1951年,《纽约邮报》(the New York Post)编辑James A. Wechsler接连发表了17篇系列文章,毫不留情的抨击麦卡锡的所作所为。这个系列文章涉及到了麦卡锡的个人税款问题,也涉及到了他的虚伪,以及他在指控政府中存在“共产主义者”时的鲁莽无忌。

该系列文章的最后一篇将麦卡锡比作“聚会上的醉鬼”,说他“唱着各种下流歌曲,说着各种脏话来取悦每一个人。但那些笑话没有意义,那些歌曲没有意思,那些污言秽语令人厌恶。

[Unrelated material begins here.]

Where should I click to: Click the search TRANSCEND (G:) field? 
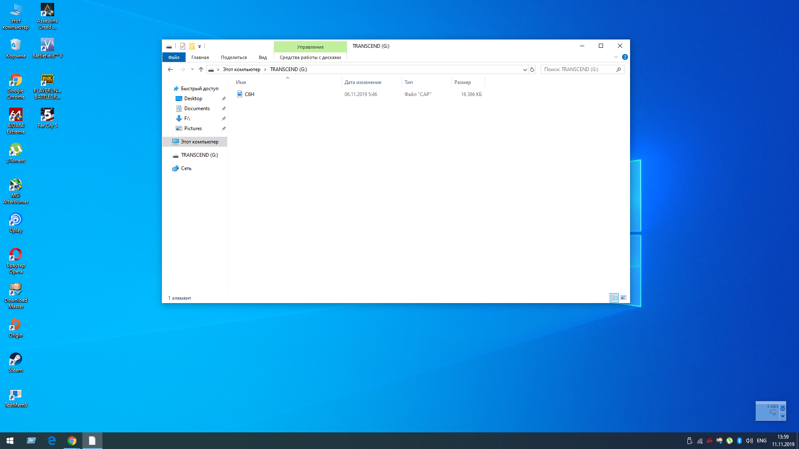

”

(3)Edward R. Murrow的节目给了麦卡锡最后的一击

著名美国电视新闻记者Edward R. Murrow 在1950年代办了一档名为See It Now的节目,专门探讨当时具有争议性的问题。这个节目之所以被人们记住最重要的原因就是它对于麦卡锡的批评。

1954年3月9日,Murrow和他的新闻团队做了一期名为“一篇关于参议员麦卡锡的报道”的节目,对麦卡锡的种种自相矛盾的言论和做法进行了批评揭露。该节目大受欢迎,CBS电视台收到了成千上万封信件,电报和电话,对该期节目的好评如潮。

值得注意的是,Murrow还特别邀请了麦卡锡参与节目,亲自为自己辩护,而后者也接受了邀请,于三周后出现在节目中。只可惜麦卡锡在节目中的反驳表现很拙劣,反而让自己流失了民意支持率。

Edward R. Murrow的节目给了麦卡锡最后的一击,不久参议院正式通过谴责麦卡锡的议案,麦卡锡从此一蹶不振,最后在酗酒的日子里郁郁而终。

由以上的历史回顾我们可以知道,麦卡锡主义只不过是利用了当时美国民众现实存在的“Red Scare”心理暂时猖狂了一把而已。而美国成熟的宪政法治机制,独立的新闻媒体,独立的司法审判机构,以及自由民主理念深厚的公众都不可能让麦卡锡这种小丑在美国的社会环境中长久存在的。即便是麦卡锡最春风得意,美国的“红色恐惧”最为盛行时,他也不能完全压制美国独立媒体和媒体人对他的抨击,就是很好的证据之一。